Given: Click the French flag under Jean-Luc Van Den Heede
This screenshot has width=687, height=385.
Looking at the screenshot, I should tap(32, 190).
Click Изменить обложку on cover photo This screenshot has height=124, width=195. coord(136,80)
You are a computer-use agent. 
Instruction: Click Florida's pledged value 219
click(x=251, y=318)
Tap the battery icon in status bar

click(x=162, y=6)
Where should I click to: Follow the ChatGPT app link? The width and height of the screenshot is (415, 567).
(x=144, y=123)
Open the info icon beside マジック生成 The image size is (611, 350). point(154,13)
#####
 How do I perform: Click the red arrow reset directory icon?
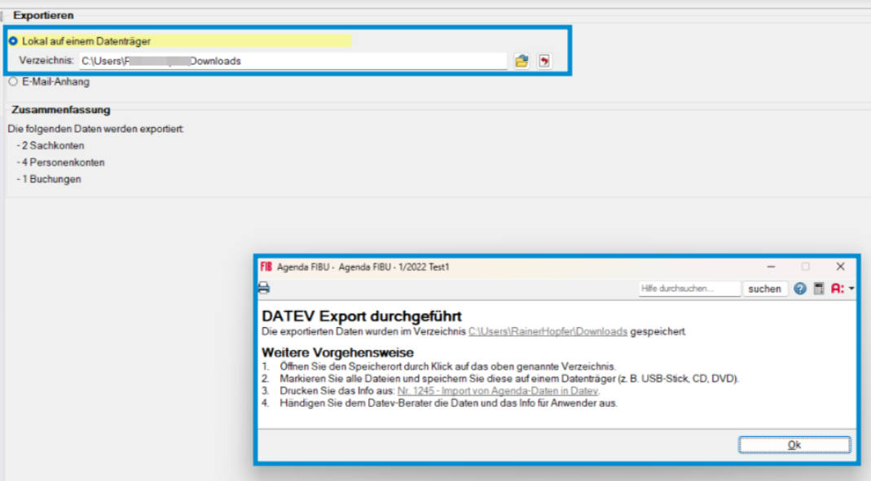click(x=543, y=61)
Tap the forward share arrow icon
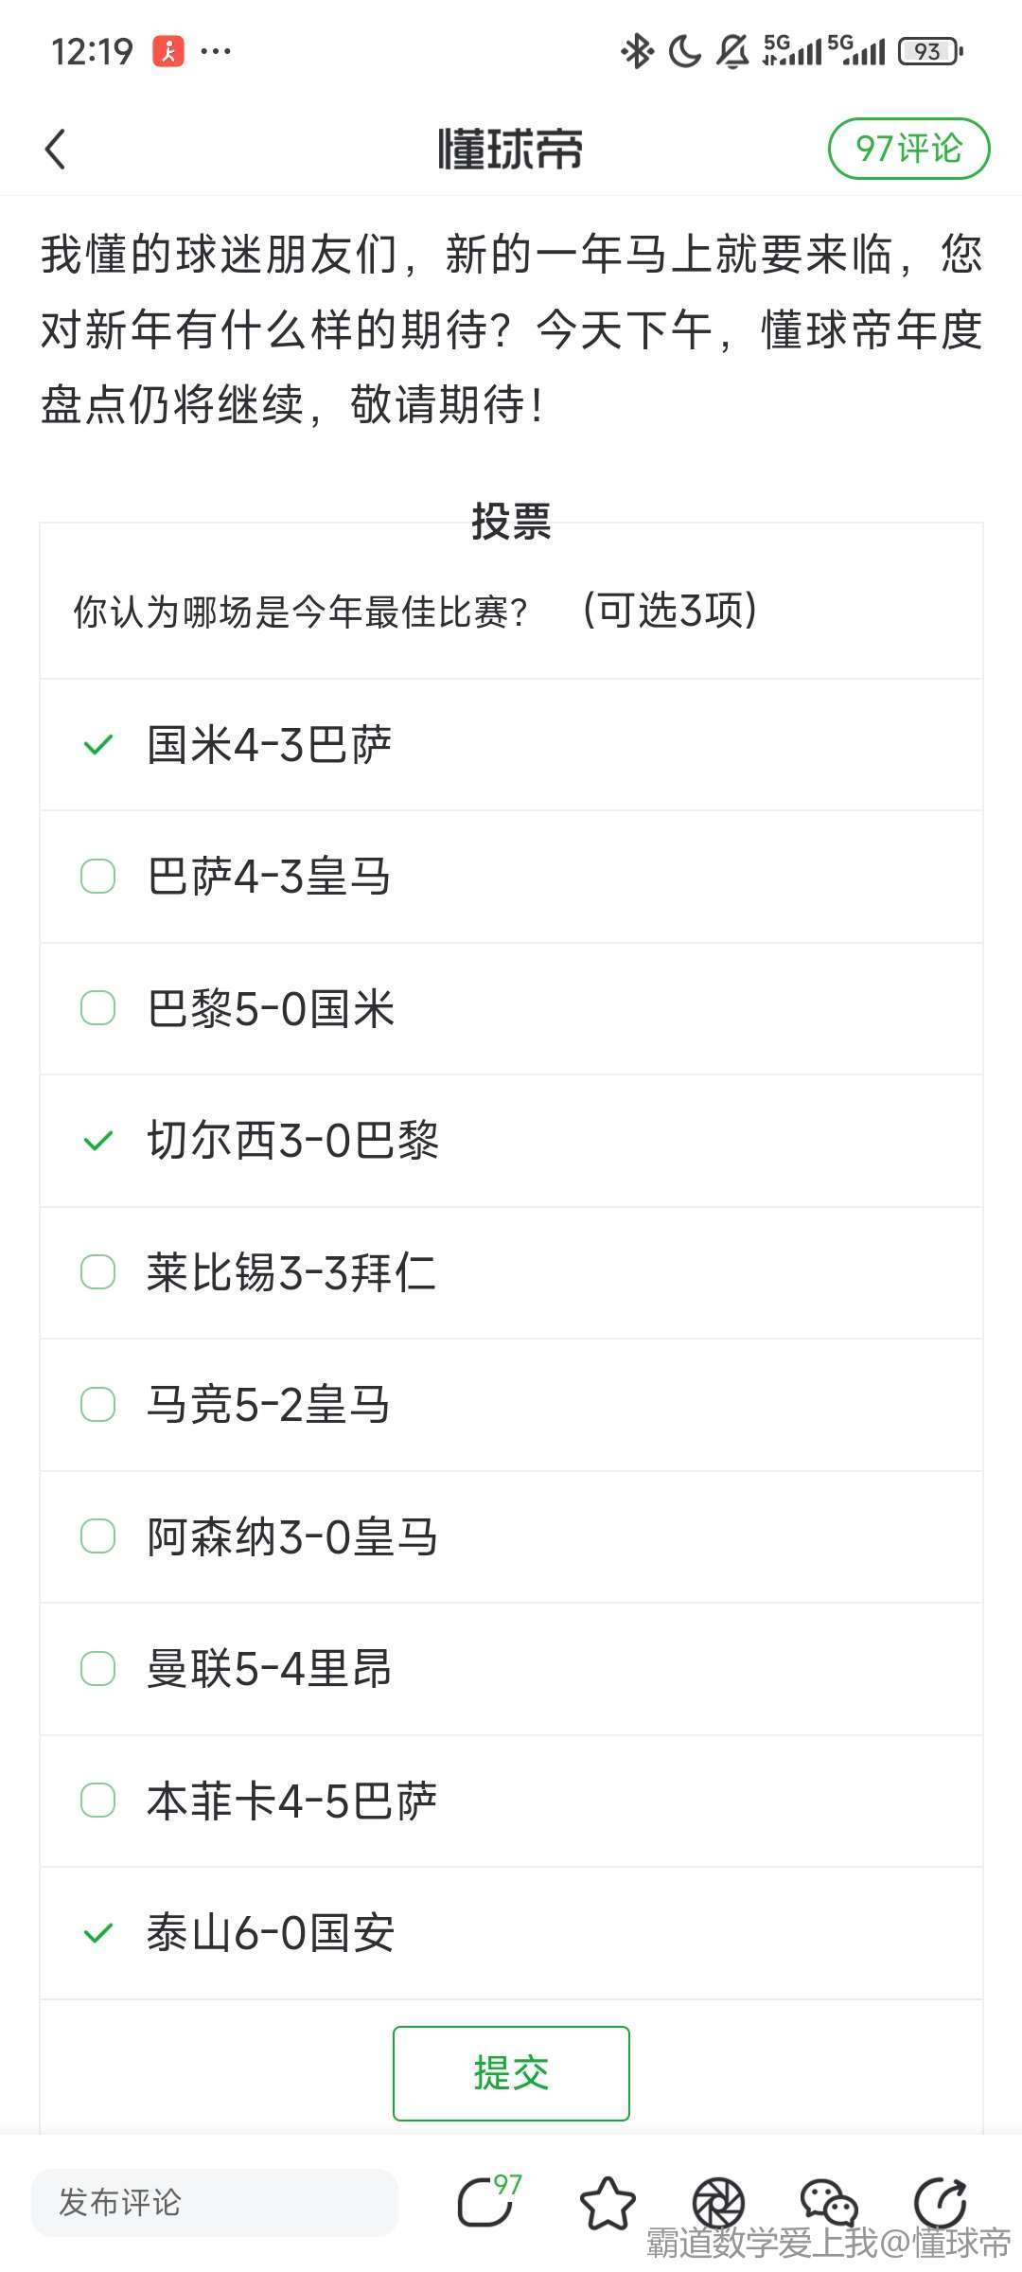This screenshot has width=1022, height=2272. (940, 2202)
#####
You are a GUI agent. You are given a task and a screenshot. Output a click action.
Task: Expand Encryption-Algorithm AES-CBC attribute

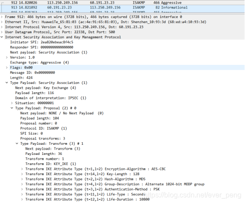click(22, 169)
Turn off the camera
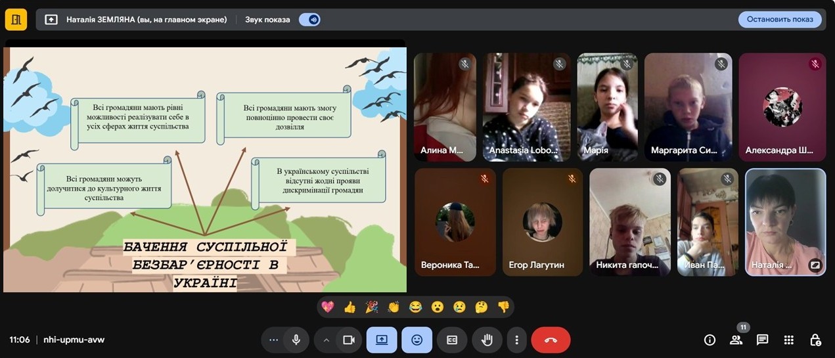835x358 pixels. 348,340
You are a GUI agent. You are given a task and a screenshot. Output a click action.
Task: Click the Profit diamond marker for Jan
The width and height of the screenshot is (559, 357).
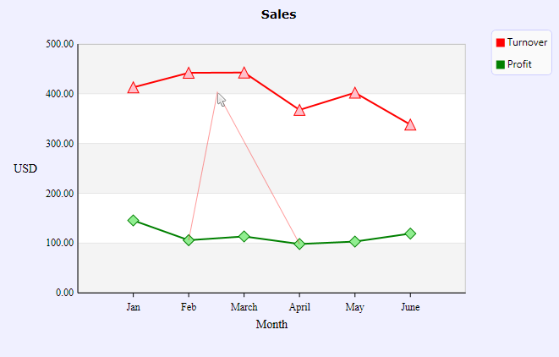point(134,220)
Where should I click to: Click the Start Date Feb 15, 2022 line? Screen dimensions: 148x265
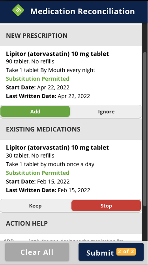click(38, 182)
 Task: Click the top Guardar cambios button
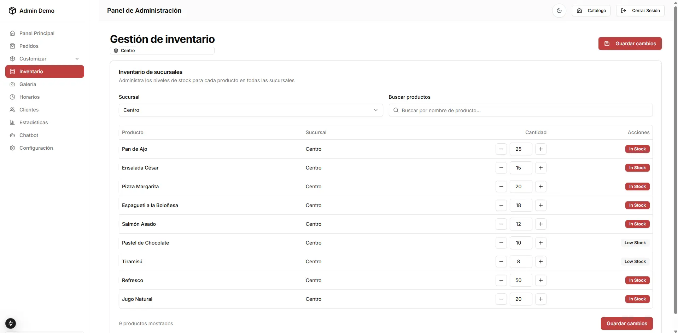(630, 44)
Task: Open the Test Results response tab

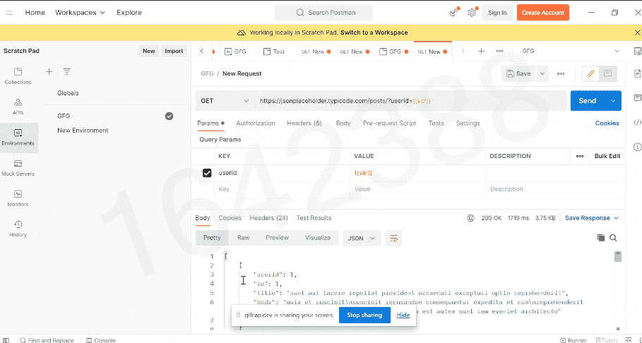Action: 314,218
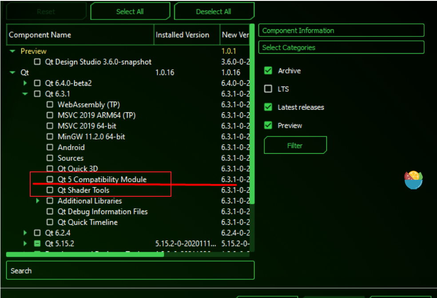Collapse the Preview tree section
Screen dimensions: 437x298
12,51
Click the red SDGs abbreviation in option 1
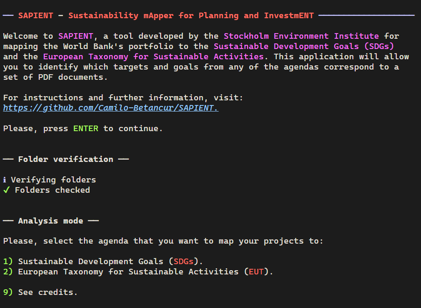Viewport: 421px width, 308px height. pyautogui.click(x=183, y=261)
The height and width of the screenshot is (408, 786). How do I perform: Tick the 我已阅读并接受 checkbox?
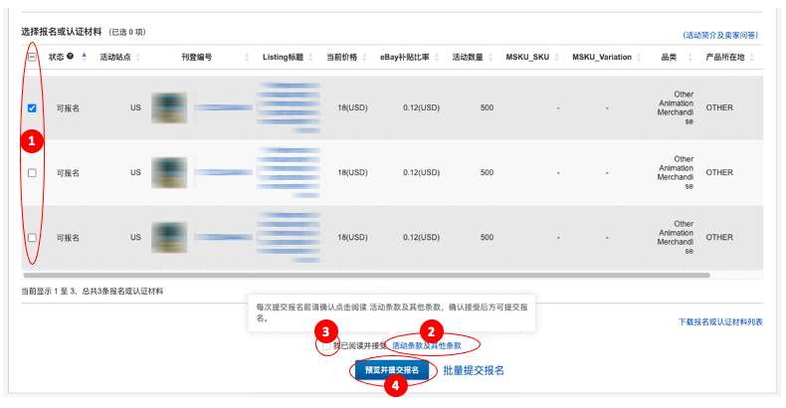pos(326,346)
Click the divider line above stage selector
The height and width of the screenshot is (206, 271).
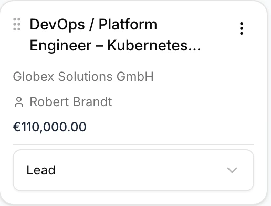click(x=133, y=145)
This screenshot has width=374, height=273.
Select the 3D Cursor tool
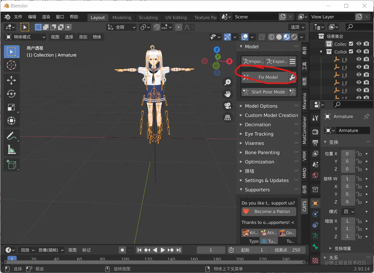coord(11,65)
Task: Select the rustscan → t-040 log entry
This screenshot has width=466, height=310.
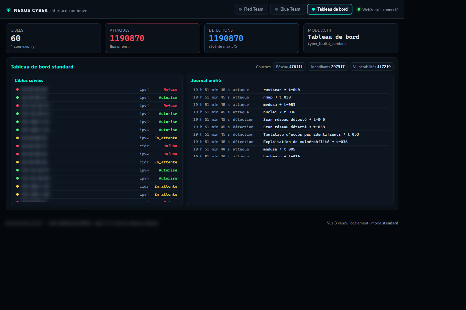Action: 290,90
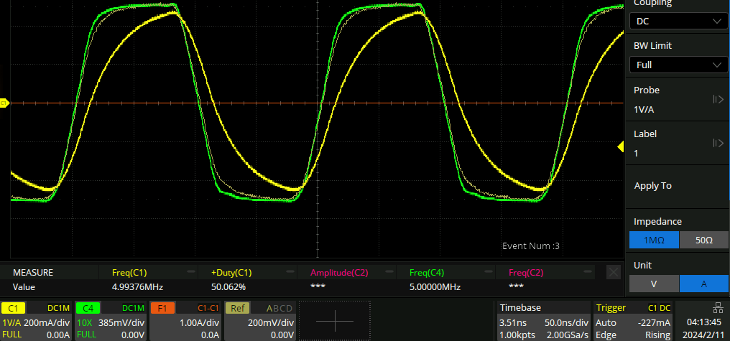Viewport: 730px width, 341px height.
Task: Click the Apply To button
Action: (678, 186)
#####
Which lines above run from the one containing "Given: Click the" down to the one containing "Open the info"? Repeat exactly those, both ends included, and nothing else.

Given: Click the French flag under Jean-Luc Van Den Heede
This screenshot has width=687, height=385.
Looking at the screenshot, I should tap(32, 190).
Click Изменить обложку on cover photo This screenshot has height=124, width=195. coord(136,80)
You are a computer-use agent. 
Instruction: Click Florida's pledged value 219
click(x=251, y=318)
Tap the battery icon in status bar

click(x=162, y=6)
Where should I click to: Follow the ChatGPT app link? The width and height of the screenshot is (415, 567).
(x=144, y=123)
Open the info icon beside マジック生成 The image size is (611, 350). point(154,13)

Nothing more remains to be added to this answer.